**Task description:** Set down all the data again. Change nothing.

**Information provided:**
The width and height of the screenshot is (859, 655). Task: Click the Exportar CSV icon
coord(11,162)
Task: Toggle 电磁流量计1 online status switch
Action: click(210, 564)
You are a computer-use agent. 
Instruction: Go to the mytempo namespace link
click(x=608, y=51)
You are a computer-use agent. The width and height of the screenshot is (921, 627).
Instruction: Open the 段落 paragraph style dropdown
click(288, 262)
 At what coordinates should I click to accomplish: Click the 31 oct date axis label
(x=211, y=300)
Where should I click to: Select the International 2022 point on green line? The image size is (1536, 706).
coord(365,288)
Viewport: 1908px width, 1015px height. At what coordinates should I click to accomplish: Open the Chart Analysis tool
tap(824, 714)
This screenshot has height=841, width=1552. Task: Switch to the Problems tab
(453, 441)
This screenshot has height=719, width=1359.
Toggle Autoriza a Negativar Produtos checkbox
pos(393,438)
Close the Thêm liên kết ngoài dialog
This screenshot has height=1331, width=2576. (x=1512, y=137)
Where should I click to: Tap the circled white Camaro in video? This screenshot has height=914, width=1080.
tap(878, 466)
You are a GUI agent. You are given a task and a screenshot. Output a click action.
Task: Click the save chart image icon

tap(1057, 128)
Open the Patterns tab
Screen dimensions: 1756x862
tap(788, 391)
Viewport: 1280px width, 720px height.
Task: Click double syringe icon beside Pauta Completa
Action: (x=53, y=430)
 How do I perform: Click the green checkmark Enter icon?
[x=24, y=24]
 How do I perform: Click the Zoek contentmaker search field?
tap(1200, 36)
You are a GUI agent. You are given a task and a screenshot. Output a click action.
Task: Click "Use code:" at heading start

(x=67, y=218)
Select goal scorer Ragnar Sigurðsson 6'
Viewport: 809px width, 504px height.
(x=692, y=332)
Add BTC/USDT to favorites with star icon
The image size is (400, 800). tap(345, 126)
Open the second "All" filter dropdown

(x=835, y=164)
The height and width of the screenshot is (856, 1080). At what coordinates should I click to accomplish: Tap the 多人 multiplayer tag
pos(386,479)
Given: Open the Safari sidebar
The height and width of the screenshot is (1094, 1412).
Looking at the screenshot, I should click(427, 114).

**Task answer:**
The width and height of the screenshot is (859, 655). Task: Click the Exportar CSV icon
coord(11,162)
Task: Toggle 电磁流量计1 online status switch
Action: click(210, 564)
You are a computer-use agent. 
Instruction: Go to the mytempo namespace link
click(x=608, y=51)
You are a computer-use agent. The width and height of the screenshot is (921, 627).
Instruction: Open the 段落 paragraph style dropdown
click(288, 262)
 At what coordinates should I click to accomplish: Click the 31 oct date axis label
(x=211, y=300)
Where should I click to: Select the International 2022 point on green line? The image size is (1536, 706).
coord(365,288)
Viewport: 1908px width, 1015px height. At what coordinates should I click to accomplish: Open the Chart Analysis tool
tap(824, 714)
This screenshot has height=841, width=1552. Task: Switch to the Problems tab
(453, 441)
This screenshot has height=719, width=1359.
Toggle Autoriza a Negativar Produtos checkbox
pos(393,438)
Close the Thêm liên kết ngoài dialog
This screenshot has height=1331, width=2576. (x=1512, y=137)
Where should I click to: Tap the circled white Camaro in video? This screenshot has height=914, width=1080.
tap(878, 466)
You are a GUI agent. You are given a task and a screenshot. Output a click action.
Task: Click the save chart image icon

tap(1057, 128)
Open the Patterns tab
Screen dimensions: 1756x862
tap(788, 391)
Viewport: 1280px width, 720px height.
Task: Click double syringe icon beside Pauta Completa
Action: (x=53, y=430)
 How do I perform: Click the green checkmark Enter icon?
[x=24, y=24]
 How do I perform: Click the Zoek contentmaker search field?
tap(1200, 36)
You are a GUI agent. You are given a task and a screenshot. Output a click action.
Task: Click "Use code:" at heading start

(x=67, y=218)
Select goal scorer Ragnar Sigurðsson 6'
Viewport: 809px width, 504px height.
(x=692, y=332)
Add BTC/USDT to favorites with star icon
The image size is (400, 800). tap(345, 126)
Open the second "All" filter dropdown

(x=835, y=164)
The height and width of the screenshot is (856, 1080). At what coordinates should I click to accomplish: Tap the 多人 multiplayer tag
pos(386,479)
Given: Open the Safari sidebar
The height and width of the screenshot is (1094, 1412).
Looking at the screenshot, I should click(427, 114).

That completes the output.